■ Task prompt: In the items below, rewrite the stretch from the line containing "Identify the location" through the line containing "(516, 451).", swapping "lower center" for "bottom center" and keeping everything else unchanged. Give only those lines, and leave the pictures out.

■ Data provided:
>>>
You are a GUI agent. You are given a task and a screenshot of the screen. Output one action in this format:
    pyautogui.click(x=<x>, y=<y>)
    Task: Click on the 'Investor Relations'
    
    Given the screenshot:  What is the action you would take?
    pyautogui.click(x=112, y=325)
<<<
>>>
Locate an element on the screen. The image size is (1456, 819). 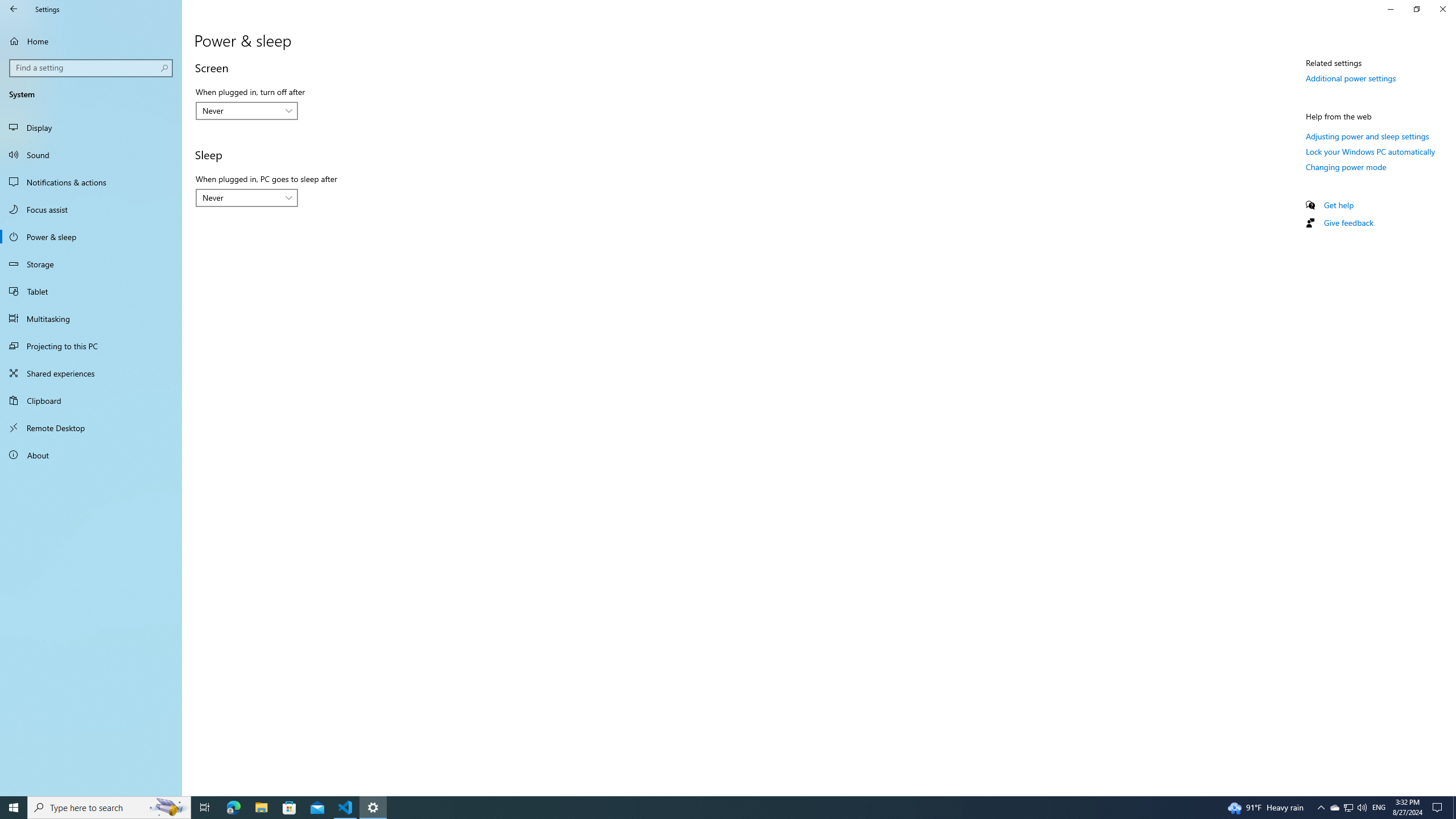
<<<
>>>
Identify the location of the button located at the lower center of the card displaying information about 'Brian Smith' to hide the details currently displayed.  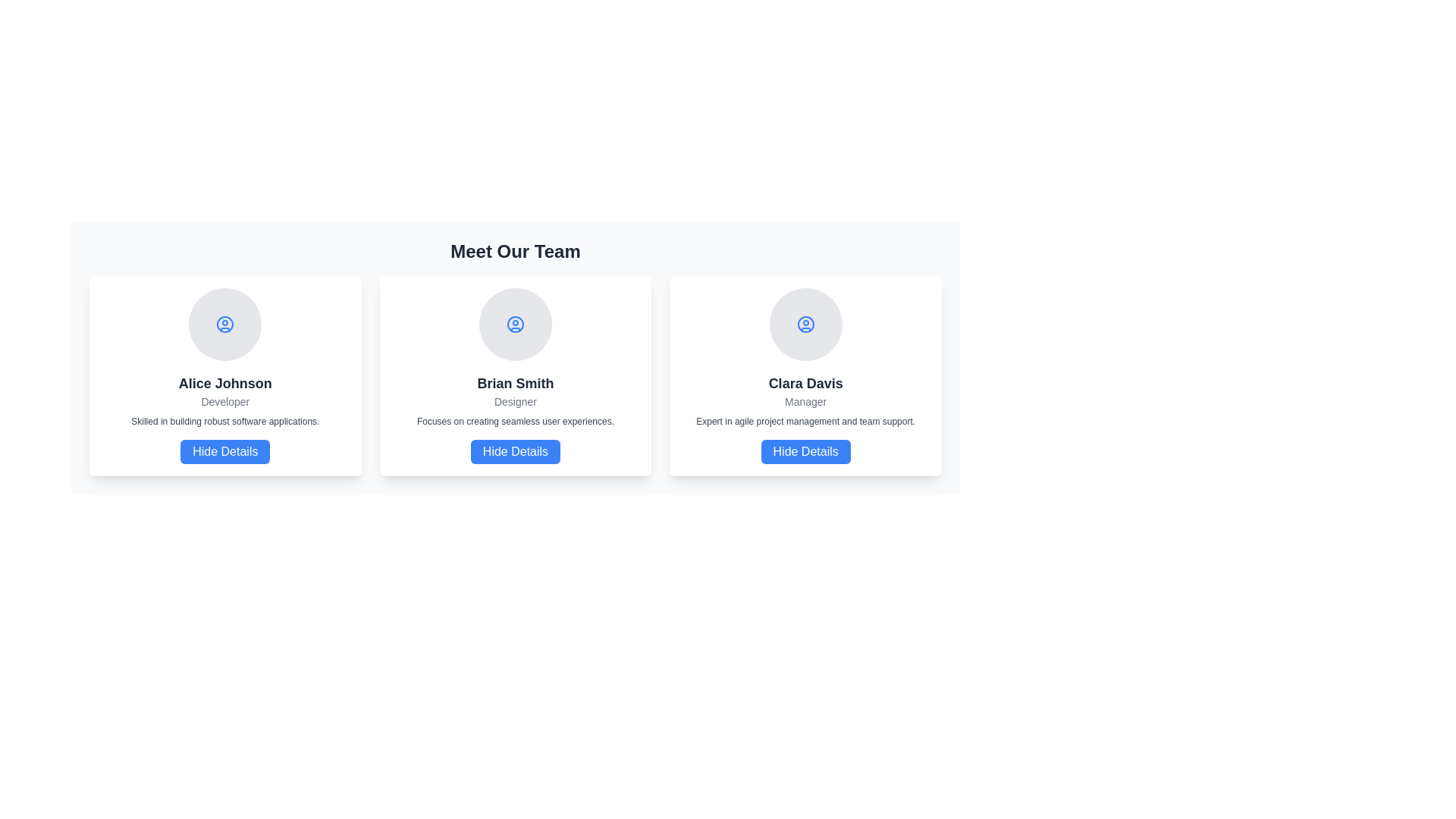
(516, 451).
<<<
■ Correct output:
Identify the location of the button located at the bottom center of the card displaying information about 'Brian Smith' to hide the details currently displayed.  
(516, 451).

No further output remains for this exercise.